## Available data
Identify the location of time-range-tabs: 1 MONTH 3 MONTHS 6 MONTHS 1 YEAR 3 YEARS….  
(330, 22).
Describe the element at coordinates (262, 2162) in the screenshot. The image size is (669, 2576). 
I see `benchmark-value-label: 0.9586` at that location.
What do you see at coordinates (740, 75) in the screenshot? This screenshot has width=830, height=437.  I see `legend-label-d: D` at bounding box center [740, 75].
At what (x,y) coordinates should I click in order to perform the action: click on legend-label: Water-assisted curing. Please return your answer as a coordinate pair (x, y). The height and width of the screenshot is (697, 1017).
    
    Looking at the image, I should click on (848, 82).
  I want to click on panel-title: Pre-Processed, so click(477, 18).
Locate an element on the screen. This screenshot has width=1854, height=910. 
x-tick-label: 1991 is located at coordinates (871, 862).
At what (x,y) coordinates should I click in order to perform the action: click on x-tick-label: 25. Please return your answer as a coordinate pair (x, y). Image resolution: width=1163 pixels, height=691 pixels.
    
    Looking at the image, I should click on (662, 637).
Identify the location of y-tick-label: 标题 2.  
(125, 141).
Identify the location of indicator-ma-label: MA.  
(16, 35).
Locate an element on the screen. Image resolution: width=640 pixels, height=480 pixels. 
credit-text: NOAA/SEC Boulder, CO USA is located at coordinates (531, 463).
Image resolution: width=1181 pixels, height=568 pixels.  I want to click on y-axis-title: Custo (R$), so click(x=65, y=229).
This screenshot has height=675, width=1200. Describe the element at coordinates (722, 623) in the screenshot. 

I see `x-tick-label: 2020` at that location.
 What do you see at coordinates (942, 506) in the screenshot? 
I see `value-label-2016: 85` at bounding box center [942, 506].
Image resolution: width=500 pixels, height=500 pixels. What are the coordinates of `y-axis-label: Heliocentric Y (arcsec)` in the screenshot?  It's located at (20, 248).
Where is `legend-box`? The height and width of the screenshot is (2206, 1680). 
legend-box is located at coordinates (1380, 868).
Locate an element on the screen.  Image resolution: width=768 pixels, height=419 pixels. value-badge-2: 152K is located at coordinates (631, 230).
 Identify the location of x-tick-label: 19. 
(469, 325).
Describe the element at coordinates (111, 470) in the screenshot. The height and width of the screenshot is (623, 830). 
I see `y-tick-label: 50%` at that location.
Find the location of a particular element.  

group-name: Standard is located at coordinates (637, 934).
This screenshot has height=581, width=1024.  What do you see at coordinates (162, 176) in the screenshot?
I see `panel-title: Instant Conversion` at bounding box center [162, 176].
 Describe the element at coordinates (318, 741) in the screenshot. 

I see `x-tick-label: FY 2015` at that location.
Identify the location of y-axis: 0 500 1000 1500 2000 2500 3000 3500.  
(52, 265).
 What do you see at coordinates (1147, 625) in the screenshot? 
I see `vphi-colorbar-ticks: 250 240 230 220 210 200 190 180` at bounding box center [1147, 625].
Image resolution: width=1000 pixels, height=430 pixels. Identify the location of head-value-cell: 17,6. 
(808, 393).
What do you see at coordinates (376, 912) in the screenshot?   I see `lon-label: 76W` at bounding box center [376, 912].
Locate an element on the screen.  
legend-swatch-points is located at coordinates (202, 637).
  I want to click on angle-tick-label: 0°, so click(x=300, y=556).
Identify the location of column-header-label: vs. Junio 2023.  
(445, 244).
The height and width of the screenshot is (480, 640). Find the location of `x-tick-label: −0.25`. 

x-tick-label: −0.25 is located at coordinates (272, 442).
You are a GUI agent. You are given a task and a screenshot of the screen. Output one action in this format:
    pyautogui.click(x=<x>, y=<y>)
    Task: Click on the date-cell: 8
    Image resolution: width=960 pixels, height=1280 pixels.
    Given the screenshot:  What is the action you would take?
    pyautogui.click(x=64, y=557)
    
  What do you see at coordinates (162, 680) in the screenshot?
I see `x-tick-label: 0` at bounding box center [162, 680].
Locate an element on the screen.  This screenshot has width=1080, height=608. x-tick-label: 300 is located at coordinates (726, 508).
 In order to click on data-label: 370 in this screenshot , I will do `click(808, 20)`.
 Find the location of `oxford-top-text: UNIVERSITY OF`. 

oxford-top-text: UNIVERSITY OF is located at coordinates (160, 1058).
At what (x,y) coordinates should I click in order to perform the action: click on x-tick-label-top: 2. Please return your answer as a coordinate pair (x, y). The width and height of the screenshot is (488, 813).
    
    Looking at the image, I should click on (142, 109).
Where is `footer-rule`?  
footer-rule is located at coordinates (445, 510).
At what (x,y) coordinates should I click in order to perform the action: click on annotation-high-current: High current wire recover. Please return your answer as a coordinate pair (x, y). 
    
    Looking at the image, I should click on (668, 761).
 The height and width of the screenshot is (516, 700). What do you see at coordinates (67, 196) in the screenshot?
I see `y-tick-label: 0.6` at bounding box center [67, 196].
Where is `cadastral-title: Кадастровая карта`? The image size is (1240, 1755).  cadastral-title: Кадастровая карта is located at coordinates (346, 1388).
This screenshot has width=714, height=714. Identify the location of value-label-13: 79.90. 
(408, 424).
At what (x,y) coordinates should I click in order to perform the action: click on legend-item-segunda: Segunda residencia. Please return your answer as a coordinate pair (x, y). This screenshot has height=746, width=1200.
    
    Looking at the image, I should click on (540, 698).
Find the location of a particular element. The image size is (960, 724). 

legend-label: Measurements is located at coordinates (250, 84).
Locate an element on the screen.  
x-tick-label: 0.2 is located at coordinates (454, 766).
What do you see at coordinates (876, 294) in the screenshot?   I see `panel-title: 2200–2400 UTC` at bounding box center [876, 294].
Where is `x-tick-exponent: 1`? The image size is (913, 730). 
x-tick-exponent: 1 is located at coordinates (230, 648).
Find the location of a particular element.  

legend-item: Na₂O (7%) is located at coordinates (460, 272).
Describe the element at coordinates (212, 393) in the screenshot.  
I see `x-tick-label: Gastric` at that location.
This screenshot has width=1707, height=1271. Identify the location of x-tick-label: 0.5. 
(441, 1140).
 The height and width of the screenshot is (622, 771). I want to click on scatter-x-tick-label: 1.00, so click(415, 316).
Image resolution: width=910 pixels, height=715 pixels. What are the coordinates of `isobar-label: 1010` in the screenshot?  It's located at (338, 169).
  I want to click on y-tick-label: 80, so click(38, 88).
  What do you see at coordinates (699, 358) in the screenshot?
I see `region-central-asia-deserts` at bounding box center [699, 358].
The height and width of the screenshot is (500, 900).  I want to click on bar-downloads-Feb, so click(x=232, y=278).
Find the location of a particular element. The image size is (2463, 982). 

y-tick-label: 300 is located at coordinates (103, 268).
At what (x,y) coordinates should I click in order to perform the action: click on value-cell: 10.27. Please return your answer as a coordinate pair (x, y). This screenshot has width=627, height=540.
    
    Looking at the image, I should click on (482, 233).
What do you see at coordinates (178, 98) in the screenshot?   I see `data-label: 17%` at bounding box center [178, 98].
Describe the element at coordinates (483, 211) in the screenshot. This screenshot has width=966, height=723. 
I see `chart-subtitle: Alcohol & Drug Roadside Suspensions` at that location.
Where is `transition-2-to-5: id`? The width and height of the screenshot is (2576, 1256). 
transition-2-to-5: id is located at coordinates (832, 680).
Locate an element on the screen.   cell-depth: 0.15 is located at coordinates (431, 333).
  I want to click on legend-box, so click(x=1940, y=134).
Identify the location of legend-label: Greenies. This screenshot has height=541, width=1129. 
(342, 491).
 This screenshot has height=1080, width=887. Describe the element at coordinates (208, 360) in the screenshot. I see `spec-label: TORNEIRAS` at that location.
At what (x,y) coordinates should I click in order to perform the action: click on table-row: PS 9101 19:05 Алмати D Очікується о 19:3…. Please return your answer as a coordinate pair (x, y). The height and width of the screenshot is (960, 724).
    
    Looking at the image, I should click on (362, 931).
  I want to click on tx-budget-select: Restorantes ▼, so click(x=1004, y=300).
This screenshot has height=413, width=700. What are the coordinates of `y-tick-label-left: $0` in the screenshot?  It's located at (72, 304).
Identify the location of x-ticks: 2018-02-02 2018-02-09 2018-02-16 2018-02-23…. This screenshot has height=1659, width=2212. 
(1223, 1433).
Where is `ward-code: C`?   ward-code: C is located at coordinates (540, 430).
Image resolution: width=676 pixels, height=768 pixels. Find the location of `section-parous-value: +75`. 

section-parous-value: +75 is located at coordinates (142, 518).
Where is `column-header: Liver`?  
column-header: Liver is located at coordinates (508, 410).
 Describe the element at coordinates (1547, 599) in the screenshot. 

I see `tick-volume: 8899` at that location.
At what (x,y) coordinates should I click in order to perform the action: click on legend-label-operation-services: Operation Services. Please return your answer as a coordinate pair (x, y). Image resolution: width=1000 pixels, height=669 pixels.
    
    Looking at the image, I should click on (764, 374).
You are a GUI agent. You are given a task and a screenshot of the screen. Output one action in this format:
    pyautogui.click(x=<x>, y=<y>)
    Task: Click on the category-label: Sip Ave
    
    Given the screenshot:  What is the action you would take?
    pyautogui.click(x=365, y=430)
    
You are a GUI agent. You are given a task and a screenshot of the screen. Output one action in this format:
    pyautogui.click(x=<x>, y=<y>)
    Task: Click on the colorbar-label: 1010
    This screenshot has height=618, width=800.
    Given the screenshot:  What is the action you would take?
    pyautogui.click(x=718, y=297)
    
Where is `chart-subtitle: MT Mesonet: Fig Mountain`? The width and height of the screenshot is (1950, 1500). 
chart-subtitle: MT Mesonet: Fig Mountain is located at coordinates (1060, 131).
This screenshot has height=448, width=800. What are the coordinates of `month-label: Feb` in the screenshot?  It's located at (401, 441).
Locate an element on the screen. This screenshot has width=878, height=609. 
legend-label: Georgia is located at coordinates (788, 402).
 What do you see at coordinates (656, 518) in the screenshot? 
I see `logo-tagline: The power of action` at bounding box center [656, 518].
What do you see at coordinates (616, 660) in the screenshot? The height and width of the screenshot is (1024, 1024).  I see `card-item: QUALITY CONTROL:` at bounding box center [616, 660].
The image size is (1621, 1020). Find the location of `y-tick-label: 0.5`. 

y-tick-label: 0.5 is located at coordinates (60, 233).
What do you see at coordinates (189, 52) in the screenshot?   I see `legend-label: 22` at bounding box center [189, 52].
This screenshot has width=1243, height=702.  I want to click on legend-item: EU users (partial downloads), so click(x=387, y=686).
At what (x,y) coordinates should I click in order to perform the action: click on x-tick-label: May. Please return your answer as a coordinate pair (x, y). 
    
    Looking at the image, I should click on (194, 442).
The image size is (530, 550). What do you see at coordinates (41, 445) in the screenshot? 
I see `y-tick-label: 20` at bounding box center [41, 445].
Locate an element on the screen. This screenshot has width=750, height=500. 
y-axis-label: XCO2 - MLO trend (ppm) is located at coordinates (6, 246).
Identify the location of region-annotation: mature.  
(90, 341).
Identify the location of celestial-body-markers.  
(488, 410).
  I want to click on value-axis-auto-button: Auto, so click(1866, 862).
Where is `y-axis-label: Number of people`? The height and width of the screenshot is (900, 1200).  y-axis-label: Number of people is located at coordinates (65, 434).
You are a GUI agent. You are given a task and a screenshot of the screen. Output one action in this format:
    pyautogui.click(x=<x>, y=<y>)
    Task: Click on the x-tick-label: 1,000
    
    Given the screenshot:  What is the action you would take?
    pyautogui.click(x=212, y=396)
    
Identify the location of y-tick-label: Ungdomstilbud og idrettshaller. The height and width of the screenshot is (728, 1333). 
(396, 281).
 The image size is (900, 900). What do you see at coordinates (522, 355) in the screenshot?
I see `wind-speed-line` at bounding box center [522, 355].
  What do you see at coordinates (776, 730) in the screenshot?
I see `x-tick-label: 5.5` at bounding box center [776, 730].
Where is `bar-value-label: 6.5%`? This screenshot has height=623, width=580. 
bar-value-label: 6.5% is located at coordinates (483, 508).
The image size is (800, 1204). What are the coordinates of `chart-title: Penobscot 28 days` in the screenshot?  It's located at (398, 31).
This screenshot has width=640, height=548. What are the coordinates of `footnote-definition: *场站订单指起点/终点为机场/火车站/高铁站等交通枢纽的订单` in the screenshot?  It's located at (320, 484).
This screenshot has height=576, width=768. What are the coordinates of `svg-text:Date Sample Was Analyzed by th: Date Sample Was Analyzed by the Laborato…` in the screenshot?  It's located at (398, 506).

## Task item
Repeat the lines starting at the one containing "is (2206, 1680)." and ending at the one containing "(808, 393).", both included, with no changes.

## Answer below
Where is `legend-box`? The height and width of the screenshot is (2206, 1680). 
legend-box is located at coordinates (1380, 868).
Locate an element on the screen.  Image resolution: width=768 pixels, height=419 pixels. value-badge-2: 152K is located at coordinates (631, 230).
 Identify the location of x-tick-label: 19. 
(469, 325).
Describe the element at coordinates (111, 470) in the screenshot. The height and width of the screenshot is (623, 830). 
I see `y-tick-label: 50%` at that location.
Find the location of a particular element.  

group-name: Standard is located at coordinates (637, 934).
This screenshot has height=581, width=1024.  What do you see at coordinates (162, 176) in the screenshot?
I see `panel-title: Instant Conversion` at bounding box center [162, 176].
 Describe the element at coordinates (318, 741) in the screenshot. 

I see `x-tick-label: FY 2015` at that location.
Identify the location of y-axis: 0 500 1000 1500 2000 2500 3000 3500.  
(52, 265).
 What do you see at coordinates (1147, 625) in the screenshot? 
I see `vphi-colorbar-ticks: 250 240 230 220 210 200 190 180` at bounding box center [1147, 625].
Image resolution: width=1000 pixels, height=430 pixels. Identify the location of head-value-cell: 17,6. 
(808, 393).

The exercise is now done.